Sometimes swinging your weight around makes you fall over:
The complaint was filed by William R. Shell and Terry Reilly, both of whom spoke during public hearings for The Avenue development on Military Cutoff Road. Sent to the North Carolina State Ethics Commission, the complaint alleges, in short, that Lee uses his position as a state senator to implicitly pressure New Hanover County and Wilmington boards when he appears before them in his private role an attorney for developers.
“There is nothing illegal about lawyers who are members of the General Assembly representing private clients,” the complaint reads. “However, the problem here is that Lee is representing those clients before local governmental boards and commissions which are dependent upon the North Carolina General Assembly for things they wish to have done and funding and frankly, for even their existence … the members of the governing boards of counties and cities cannot afford to cross a local senator.”
If you don't think local government officials worry about getting on the "wrong side" of General Assembly members, especially those in the NC Senate, think again. Not only because of grants and earmarks that municipalities are desperate for, but there's always the aura of the stick, as well. And with our weird "local bill" rules that preclude a Gubernatorial Veto, if you piss off the wrong person, all of a sudden your zoning and taxing authority evaporates. This is most definitely a conflict of interest, and I am not (one tiny bit) surprised that Tom Fetzer is right up in the middle of it:
“I’ve had concerns about Michael Lee for a long time and, I do wish we had done this earlier, but one that got me to say, ‘enough is enough,’ was the Head Road article,” Shell said.
Shell referred to a Port City Daily article, included in the complaint, which was published just before Hurricane Florence struck the region. The article details the fight between the neighbors of a Wilmington property owner and the city’s planning commission over a decision that would allow a parcel of land to be subdivided.
The land was initially purchased by Thomas Fetzer, former mayor of Raleigh and chair of the North Carolina Republican party from 2009 to 2011, for $1.35 million. Fetzer wanted to subdivide and resell the land, but neighbors objected — in part because the subdivision deal would create a road through their property.
Fetzer hired Lee, who ultimately convinced the city to create an entirely new zoning designation. Once the road appeared clear for subdivision, Fetzer sold the property for an approximate $650,000 profit.
However, neighbors continued to protest and appealed to the city. Lee appeared before the planning commission to defend the rezoning, using the hearing’s quasi-judicial status to dismiss testimony against the move. A lawsuit against the city resulted, and recently settled.
Wow. While it is true that quasi-judicial hearings are designed to be evidence-based, that swings both ways. In other words, Lee should not have been able to insert prejudicial information or "argue" against the petitioners, he should only have been allowed to answer specific questions.
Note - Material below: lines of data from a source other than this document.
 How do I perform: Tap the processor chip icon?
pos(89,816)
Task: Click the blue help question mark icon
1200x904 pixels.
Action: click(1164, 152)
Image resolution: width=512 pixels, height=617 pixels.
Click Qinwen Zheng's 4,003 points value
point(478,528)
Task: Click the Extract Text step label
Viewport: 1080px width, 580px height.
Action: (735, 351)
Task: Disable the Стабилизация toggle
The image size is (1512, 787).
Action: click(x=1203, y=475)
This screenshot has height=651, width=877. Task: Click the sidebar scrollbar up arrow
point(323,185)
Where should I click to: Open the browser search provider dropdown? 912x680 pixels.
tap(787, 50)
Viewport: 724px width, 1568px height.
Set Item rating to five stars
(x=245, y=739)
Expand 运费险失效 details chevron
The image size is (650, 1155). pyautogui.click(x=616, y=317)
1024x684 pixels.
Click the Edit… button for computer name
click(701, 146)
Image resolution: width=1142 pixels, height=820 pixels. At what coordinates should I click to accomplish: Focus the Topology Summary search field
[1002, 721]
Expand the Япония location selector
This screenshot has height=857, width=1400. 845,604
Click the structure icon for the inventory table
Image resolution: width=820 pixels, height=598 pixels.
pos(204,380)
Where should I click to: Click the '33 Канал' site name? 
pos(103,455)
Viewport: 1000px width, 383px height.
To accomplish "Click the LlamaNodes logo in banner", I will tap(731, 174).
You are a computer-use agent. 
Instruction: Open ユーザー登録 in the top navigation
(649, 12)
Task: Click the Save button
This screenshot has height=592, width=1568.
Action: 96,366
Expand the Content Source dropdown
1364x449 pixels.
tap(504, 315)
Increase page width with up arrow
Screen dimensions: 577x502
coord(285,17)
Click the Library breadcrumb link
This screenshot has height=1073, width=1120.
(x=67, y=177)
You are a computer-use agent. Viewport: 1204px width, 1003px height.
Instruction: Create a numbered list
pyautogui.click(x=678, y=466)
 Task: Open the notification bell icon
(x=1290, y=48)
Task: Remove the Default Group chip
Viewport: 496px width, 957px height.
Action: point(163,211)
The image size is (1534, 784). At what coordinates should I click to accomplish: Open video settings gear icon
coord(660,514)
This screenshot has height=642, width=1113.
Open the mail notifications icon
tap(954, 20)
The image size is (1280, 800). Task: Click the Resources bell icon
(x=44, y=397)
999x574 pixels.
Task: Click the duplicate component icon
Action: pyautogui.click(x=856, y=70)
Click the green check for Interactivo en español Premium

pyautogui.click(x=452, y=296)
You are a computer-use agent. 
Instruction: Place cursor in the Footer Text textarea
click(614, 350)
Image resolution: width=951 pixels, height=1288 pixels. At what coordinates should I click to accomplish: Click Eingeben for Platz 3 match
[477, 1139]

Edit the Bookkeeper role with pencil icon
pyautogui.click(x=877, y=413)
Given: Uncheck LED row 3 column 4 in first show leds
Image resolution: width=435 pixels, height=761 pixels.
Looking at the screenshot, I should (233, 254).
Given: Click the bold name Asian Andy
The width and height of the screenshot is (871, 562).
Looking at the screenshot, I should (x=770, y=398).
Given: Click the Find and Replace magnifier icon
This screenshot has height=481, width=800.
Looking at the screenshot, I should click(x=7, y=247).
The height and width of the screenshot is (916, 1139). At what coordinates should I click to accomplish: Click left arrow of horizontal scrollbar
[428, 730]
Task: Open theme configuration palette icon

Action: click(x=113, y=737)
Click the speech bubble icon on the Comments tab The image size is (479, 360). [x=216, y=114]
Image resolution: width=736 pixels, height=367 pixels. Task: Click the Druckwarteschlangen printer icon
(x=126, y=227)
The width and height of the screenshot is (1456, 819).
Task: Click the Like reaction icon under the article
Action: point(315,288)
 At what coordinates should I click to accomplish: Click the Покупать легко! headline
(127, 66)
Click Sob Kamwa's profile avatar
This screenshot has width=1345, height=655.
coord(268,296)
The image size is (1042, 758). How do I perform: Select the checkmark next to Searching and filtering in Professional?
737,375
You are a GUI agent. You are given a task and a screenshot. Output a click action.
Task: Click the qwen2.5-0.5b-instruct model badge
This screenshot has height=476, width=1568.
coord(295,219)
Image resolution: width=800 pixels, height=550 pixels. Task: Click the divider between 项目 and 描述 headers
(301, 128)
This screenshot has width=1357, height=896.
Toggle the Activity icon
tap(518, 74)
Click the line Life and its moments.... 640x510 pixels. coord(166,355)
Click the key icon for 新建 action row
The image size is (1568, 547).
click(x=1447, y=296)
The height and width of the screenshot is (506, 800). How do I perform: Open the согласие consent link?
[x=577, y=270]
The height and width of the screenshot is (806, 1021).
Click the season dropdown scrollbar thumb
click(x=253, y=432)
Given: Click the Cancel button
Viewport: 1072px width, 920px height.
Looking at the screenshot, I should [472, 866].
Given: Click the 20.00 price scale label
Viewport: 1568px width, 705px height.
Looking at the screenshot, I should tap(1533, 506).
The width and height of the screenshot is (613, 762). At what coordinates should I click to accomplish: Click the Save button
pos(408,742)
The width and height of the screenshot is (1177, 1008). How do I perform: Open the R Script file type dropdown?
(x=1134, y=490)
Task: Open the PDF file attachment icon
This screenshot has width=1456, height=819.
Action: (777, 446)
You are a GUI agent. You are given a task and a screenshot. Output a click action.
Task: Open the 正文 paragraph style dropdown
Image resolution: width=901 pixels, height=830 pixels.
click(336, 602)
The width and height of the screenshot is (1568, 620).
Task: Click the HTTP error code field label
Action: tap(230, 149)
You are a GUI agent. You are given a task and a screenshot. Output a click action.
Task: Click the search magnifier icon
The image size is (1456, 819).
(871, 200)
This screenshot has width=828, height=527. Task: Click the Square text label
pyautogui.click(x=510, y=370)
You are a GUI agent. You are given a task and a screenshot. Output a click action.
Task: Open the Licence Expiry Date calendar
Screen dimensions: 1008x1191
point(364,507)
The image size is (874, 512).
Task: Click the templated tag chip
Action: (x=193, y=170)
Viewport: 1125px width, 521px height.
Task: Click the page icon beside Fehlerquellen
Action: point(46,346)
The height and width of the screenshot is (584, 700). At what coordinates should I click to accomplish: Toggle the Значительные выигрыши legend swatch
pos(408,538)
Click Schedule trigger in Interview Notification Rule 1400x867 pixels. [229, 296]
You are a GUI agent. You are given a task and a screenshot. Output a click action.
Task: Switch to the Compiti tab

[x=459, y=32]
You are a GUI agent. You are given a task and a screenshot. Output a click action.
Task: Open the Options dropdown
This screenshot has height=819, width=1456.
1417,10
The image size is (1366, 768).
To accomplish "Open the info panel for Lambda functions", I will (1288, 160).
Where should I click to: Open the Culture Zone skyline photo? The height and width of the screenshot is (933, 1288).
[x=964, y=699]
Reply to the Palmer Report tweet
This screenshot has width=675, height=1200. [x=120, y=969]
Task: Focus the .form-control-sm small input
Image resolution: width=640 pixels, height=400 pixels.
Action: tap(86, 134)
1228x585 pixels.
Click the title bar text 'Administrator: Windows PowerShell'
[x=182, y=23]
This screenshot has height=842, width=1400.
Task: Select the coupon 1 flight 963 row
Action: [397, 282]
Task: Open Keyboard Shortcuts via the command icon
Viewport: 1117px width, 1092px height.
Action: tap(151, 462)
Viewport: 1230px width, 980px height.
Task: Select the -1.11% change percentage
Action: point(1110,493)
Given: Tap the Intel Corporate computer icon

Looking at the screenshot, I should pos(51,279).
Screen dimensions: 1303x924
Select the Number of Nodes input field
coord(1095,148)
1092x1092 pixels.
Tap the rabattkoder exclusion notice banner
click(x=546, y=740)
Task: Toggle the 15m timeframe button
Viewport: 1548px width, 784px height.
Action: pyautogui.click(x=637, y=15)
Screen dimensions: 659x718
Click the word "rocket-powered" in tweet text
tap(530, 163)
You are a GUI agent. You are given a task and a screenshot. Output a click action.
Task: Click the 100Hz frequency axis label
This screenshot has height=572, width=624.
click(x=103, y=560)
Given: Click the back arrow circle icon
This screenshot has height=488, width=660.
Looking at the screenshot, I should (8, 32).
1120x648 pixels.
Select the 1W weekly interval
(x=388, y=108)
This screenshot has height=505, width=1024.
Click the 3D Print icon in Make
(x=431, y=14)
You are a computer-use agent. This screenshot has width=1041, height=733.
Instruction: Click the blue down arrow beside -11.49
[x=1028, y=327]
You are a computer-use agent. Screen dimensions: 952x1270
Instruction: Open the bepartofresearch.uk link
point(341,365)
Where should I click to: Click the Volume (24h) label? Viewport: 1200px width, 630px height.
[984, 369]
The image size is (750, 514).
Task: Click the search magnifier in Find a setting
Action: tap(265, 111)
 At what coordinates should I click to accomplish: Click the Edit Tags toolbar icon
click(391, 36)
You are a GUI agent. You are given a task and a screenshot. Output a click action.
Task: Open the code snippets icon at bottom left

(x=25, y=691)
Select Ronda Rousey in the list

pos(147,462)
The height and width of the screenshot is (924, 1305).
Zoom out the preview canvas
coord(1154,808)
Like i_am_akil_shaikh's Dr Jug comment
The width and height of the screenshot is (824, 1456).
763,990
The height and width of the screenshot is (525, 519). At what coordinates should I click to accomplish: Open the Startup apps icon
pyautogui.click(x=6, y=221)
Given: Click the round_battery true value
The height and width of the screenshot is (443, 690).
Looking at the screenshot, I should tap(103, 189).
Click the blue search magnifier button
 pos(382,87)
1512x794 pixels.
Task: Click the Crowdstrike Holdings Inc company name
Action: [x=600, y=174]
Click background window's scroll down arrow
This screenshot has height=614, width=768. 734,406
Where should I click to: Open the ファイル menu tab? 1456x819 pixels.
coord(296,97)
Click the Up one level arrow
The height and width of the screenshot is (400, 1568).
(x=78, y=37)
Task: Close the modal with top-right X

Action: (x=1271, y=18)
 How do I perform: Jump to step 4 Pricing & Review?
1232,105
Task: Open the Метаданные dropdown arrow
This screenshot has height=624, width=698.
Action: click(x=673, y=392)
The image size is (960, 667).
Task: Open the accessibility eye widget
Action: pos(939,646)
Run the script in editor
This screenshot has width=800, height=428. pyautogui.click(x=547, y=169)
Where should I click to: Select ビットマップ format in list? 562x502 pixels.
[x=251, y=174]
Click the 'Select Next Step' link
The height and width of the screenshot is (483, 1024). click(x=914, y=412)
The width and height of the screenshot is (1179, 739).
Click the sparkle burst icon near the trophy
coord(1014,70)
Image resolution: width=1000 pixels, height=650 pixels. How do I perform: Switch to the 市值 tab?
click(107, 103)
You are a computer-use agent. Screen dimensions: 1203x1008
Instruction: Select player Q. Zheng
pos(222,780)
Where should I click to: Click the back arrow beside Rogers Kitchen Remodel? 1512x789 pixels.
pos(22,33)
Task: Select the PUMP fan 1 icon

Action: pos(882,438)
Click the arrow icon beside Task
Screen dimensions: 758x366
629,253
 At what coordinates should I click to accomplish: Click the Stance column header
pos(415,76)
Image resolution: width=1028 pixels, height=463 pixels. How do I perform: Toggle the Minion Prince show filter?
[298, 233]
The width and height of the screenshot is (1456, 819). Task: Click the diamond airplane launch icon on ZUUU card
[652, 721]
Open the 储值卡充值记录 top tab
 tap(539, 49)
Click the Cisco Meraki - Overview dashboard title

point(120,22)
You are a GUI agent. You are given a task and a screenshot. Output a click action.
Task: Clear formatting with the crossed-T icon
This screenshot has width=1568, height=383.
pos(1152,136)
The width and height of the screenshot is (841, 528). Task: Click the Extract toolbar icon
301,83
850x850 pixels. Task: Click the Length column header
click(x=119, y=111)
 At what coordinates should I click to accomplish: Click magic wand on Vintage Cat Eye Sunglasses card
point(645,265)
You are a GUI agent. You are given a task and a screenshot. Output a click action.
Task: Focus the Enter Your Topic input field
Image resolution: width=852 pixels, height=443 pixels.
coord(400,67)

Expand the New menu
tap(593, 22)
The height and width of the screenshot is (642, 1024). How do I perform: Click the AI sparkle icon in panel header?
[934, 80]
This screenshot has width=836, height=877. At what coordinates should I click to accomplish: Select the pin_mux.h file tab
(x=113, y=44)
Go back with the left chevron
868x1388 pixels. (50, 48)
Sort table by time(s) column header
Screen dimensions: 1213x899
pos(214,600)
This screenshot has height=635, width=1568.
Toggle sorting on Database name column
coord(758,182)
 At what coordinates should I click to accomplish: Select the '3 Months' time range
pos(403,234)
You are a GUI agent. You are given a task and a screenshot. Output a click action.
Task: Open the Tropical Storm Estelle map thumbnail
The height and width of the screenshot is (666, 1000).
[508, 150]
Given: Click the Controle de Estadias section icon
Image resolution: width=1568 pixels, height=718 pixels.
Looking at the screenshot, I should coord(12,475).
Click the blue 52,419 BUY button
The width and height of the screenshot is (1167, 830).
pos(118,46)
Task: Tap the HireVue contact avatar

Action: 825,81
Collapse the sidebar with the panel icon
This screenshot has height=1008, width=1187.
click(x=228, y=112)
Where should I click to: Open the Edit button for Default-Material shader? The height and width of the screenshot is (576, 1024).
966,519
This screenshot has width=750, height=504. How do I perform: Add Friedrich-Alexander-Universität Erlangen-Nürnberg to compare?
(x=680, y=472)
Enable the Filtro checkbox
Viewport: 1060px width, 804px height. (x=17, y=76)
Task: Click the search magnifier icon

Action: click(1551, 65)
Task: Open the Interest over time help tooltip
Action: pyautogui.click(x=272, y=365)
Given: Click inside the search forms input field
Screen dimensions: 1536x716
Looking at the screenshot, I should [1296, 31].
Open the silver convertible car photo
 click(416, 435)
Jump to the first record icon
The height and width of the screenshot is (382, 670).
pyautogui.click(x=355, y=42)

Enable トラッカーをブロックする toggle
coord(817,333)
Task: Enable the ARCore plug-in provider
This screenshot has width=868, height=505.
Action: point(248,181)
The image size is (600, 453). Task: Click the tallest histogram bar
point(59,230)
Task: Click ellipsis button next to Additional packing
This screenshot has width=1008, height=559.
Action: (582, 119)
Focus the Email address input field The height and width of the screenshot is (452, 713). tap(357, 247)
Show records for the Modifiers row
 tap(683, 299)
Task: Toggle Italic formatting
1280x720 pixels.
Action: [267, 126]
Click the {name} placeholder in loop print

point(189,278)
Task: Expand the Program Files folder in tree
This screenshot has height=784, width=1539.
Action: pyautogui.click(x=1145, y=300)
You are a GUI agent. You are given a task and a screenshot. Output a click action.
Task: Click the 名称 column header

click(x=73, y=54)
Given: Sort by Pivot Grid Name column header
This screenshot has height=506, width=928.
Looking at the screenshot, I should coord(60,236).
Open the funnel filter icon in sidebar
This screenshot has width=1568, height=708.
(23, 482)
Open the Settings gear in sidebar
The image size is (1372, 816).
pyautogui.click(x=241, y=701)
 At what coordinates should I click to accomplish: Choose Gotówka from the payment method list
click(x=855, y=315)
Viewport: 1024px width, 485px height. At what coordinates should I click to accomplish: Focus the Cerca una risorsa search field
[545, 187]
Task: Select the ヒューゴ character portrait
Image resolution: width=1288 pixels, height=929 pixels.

And he damned sure should not have been allowed to dismiss their concerns because they weren't experts:
When asked what her standing was – that is, how she would be injured by the subdivision – Shakar said she had a dock on the waterway which should give her the “right to speak on what happens.”
Lee responded by stating that it would be “engaging in unauthorized practice of law” for someone to interpret legal documents if they were not a licensed attorney.
When Shakar brought up the issue of land ownership – i.e. that the lot may not be large enough to subdivide because the state owns waterways – the issue of her standing again blocked her objection.
Watkins, an architect who owned a neighboring property, was granted standing based on his proximity to the property. Watkins reiterated Shakar’s point, that the Head Road parcel could likely contain two 2-acre lots, but because part of it was under marsh and water, not three lots.
Lee objected to Watkins’ testimony, not on the ground of standing, but because Waktins was not “competent” to determine acreage since he was not a surveyor or providing a survey; he then extended that to a standing objection against any other appeals. Lee told the Planning Commission that he did not believe they would hear from an attorney, an engineer, or a title expert – essentially stating that nothing said by those who came to appeal could be considered.
No, no, no. That's not how it's supposed to work. If your property is contiguous, or is close enough that you can demonstrate a negative outcome, then you have standing. Your evidence, however, can be called into question on its merit. But not you as an individual.
But regardless of the outcome of this particular case, Michael Lee should not be representing clients in their petitions to local governments. There are way too many conflicts of interest involved, and frankly, the NC Bar needs to take a very close look at this.